Il en fut de même en Occident pour le christianisme, arrivant dans la Grèce et dans Rome en pleine civilisation, mais n’ayant devant lui qu’un polythéisme en décadence et sans cohésion. Il n’eut peut-être pas besoin, dans l’orient de l’Europe, d’un fort esprit de prosélytisme pour réussir ; par le fait, l’église grecque compte peu de martyrs et n’a plus d’apôtres.

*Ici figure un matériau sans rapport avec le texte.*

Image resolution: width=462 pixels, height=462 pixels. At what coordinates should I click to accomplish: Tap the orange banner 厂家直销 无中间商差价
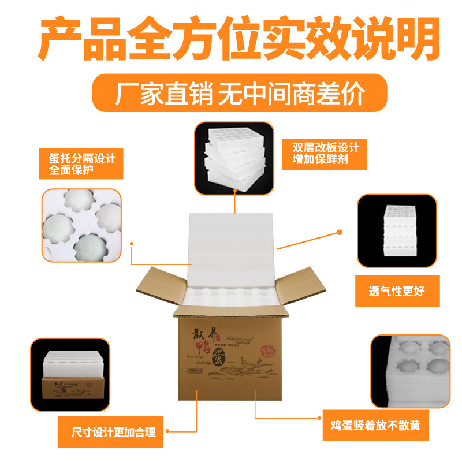tap(240, 93)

Chez les Latins, au contraire, les saints, les martyrs et les confesseurs surabondent ; catholiques et protestants ont un système de missions qui embrasse la sphère terrestre tout entière.

Telles sont les conditions générales qu’aucune orthodoxie ne peut éviter ; la lutte, pour exister et pour s’étendre, est une double loi qui leur est imposée par leur propre nature, et à laquelle les communions religieuses ne peuvent se soustraire qu’en se dissolvant et en cessant d’être.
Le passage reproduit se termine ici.